Data to examine:
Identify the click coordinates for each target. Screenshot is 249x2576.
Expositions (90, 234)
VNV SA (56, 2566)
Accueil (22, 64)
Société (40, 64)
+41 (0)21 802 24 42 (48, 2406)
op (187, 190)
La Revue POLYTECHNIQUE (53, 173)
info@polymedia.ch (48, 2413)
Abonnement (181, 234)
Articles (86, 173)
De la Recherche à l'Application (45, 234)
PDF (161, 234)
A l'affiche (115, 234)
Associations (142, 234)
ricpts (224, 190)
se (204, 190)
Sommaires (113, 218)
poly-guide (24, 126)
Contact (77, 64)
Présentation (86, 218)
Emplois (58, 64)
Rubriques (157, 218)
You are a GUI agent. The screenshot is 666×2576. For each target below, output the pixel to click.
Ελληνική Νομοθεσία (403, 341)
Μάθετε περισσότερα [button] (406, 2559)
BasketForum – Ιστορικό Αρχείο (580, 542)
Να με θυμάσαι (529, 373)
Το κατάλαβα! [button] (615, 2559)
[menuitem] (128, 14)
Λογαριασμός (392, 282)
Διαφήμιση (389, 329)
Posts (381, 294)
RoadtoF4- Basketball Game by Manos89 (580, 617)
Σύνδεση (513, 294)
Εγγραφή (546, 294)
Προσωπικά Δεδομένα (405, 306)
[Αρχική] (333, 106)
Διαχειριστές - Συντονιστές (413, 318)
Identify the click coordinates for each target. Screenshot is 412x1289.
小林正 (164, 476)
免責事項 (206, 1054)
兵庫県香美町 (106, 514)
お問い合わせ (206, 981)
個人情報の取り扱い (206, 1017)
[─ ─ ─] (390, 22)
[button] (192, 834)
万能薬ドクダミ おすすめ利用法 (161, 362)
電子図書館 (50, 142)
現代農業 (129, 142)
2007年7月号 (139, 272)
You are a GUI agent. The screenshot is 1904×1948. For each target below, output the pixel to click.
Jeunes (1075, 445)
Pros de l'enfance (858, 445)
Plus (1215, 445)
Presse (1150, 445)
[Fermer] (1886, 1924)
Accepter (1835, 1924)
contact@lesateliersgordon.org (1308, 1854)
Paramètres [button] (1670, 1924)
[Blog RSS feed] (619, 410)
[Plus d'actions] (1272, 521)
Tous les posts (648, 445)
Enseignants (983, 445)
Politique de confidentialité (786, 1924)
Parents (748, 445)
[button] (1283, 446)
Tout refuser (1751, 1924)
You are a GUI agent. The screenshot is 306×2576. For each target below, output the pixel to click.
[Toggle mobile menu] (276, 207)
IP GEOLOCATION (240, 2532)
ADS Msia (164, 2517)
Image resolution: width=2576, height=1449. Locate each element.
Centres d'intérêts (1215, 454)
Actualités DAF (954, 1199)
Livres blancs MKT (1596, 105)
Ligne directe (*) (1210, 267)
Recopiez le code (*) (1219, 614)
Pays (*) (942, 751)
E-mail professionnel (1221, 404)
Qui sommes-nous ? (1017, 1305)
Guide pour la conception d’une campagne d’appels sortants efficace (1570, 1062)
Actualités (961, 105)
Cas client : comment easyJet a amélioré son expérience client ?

Problem to work on: Transcribe, exactly and without additions, the lines of the records above, beginning with the line that contains "[button] (192, 834)" and ending with the line that contains "You are a GUI agent. The screenshot is 306×2576.", both included.

Problem solution:
[button] (192, 834)
万能薬ドクダミ おすすめ利用法 (161, 362)
電子図書館 (50, 142)
現代農業 (129, 142)
2007年7月号 (139, 272)
You are a GUI agent. The screenshot is 1904×1948. For each target below, output the pixel to click.
Jeunes (1075, 445)
Pros de l'enfance (858, 445)
Plus (1215, 445)
Presse (1150, 445)
[Fermer] (1886, 1924)
Accepter (1835, 1924)
contact@lesateliersgordon.org (1308, 1854)
Paramètres [button] (1670, 1924)
[Blog RSS feed] (619, 410)
[Plus d'actions] (1272, 521)
Tous les posts (648, 445)
Enseignants (983, 445)
Politique de confidentialité (786, 1924)
Parents (748, 445)
[button] (1283, 446)
Tout refuser (1751, 1924)
You are a GUI agent. The screenshot is 306×2576. For each target below, output the pixel to click.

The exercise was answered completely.